Norwegian Artist Cooked and Ate His Own Hip, with Mashed Potatoes

Norwegian Artist Cooked and Ate His Own Hip, with Mashed Potatoes

A conceptual artist from Norway cooked his own hipbone “on a whim” and ate the flesh with potatoes and a glass of wine. Alexander Selvik Wengshoel made the claim at the opening of his graduation show, saying that the meat tasted like “wild sheep”.

English-language news site The Local reports that his hipbone was displayed as part of the exhibition, along with a film of the operation to remove it.

Wengshoel said that he initially had difficulty persuading his doctors to allow him to film the hip-replacement operation and then keep his bone.

He told The Local: “I just wanted to use it in my art. I didn’t know at that time that I would boil it and eat it. But it just came really naturally.”

“I had to boil off the meat to get to the bone, and when I started scraping off the meat, I took off a little piece and I thought, ‘why not do it. It’s not every day I will have a piece of human flesh which is mine and which it is possible to eat’, so I had a little taste, and then I thought, ‘that’s really nice’.”

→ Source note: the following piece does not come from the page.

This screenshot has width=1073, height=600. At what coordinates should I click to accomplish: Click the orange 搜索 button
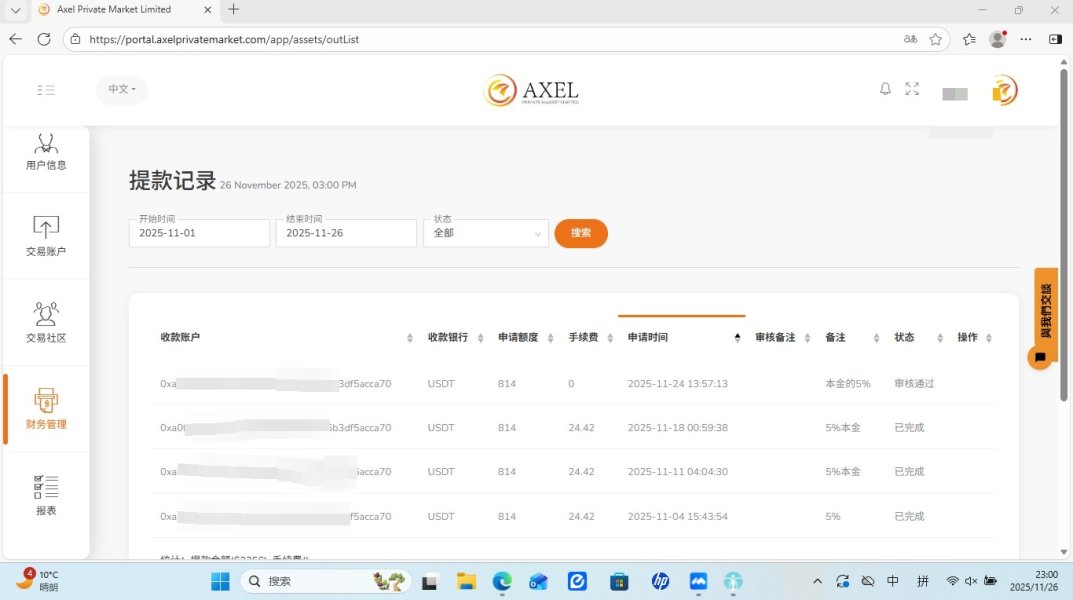click(581, 233)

After tasting the meat, he decided to turn it into a proper meal.

“I made myself dinner while my girlfriend was at work, and I just resolved to have this really nice moment, with me and my hipbone.”

Wengshoel explained that he had been born with a deformed hip and had to spend years on crutches and in a wheelchair. After a series of failed operations, he finally had a metal replacement fitted when he was 21, while he was doing a foundation art course in Oslo.

He told the Nordlys newspaper: “When, from the age of three months, you experience them cutting into you and stretching your foot, and then end up stuck in a hospital bed where you are forced to endure pain and medication, then it does something to you in the long term.”

He said that, after years of pain, eating the bone helped him feel better. He described eating it as a “romantic” experience.

“The hipbone had been such a problem for me for over 20 years, and it was just a way of making it better again. It had been so hard to have it in my body, and when I took it out, it turned into something else, something romantic. It was a natural process I felt I had to do to move on.” 

He admits, however, some people at his college took a different view.

“Some like it, some understand, some hate it, some get really pissed off and start yelling at me ‘ this is not art’. It’s the whole spectrum of feelings and reactions.

“It’s nice to get people thinking about their own bodies, and their own view on their bodies, and what it’s possible to do with the body. i just work with my own body. That is my canvas.”